Sayers was established in 1912 by Fred and Lylian Sayer. Their first kitchen was based in a basement in Prescot Road, Old Swan, Liverpool and this then moved to a second shop in County Road, Walton in 1922. A larger bakery opened on Aintree Road in Bootle, in 1925. Then in 1931, a further expansion moved the business to a larger location in Lorenzo Drive, Norris Green.

Sayers then remained a family business until 1977, when it was sold to United Biscuits. It was sold again to Warburtons in July 1990, a baking firm based in Bolton. Warburtons also bought Hampsons, Sayers' sister company and other bakeries in their estate included Burneys of Rochdale, Spinks of Sharston, Parkers of Eccles, Burtons of Blackpool.

In 1996, Warburtons sold all its bakers stores to Lyndale Foods. The following year, the brand was expanded through the acquisition of Anne's Shops from Roberts Bakery.

In 2006, 183 jobs were lost at the site in Norris Green, Liverpool, with a further 200 going in 2007. The parent company of Sayers, the Lyndale Group, went into administration on 9 June 2008 and the Norris Green site was closed immediately.
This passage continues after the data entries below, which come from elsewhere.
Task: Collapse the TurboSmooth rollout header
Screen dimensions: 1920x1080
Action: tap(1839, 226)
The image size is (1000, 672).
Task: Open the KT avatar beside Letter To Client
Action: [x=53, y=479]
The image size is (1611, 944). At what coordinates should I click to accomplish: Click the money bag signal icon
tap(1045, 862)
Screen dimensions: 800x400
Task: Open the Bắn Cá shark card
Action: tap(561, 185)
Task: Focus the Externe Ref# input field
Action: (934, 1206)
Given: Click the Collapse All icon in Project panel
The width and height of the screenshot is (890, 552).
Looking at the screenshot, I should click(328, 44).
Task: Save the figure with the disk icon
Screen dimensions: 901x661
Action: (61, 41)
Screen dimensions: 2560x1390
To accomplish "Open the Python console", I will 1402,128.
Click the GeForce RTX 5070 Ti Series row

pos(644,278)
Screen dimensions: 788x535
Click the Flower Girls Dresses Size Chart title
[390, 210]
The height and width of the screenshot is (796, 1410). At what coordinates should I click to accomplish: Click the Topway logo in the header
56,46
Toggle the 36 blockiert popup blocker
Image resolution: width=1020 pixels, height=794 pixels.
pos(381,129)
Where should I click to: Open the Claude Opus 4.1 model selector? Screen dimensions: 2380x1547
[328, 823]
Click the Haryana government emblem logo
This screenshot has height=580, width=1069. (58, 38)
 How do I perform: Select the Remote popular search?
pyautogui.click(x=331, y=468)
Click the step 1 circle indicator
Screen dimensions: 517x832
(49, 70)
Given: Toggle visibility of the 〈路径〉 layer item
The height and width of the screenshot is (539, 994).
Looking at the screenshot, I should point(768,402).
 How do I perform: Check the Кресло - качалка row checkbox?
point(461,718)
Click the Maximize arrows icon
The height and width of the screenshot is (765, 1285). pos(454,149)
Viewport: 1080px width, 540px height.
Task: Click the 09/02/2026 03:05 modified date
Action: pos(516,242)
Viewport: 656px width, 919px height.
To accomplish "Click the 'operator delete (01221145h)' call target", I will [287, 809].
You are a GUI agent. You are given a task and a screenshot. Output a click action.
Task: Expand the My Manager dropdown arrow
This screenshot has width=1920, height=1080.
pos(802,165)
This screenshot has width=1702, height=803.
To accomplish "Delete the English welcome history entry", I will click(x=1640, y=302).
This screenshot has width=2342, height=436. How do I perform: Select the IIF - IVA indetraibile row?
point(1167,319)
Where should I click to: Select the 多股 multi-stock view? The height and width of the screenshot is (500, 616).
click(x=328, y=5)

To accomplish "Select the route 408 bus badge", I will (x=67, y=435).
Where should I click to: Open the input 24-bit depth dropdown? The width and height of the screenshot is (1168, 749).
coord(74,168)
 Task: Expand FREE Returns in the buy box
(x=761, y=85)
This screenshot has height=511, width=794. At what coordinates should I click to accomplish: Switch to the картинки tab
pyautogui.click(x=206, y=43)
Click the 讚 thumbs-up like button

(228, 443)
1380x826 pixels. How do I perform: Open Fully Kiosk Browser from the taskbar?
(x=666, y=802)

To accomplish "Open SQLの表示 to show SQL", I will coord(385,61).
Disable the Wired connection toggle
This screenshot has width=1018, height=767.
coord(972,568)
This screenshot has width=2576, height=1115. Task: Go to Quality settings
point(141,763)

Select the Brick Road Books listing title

Sayers itself entered administration in December 2019 and was bought by Karen Wood, forming a new company, Sayers and Poundbakery Limited.

==Future==
Sayers is currently the biggest independent retail baker in the north west and North Wales, with more than 150 shops and 25 cafés from Fleetwood in the north to Wrexham in the south, and Rhyl in the west to Halifax in the east.

Some of its shops have now changed to a sister brand, Poundbakery, which sells similar products but at a lower price.

==Products==
Sayers sells a range of cakes, savouries, sandwiches, soups and bakery products.

Sayers also manufactures frozen foods under the Sayers brand which is sold in stores such as Home Bargains and Lidl (in England) as of May 2025.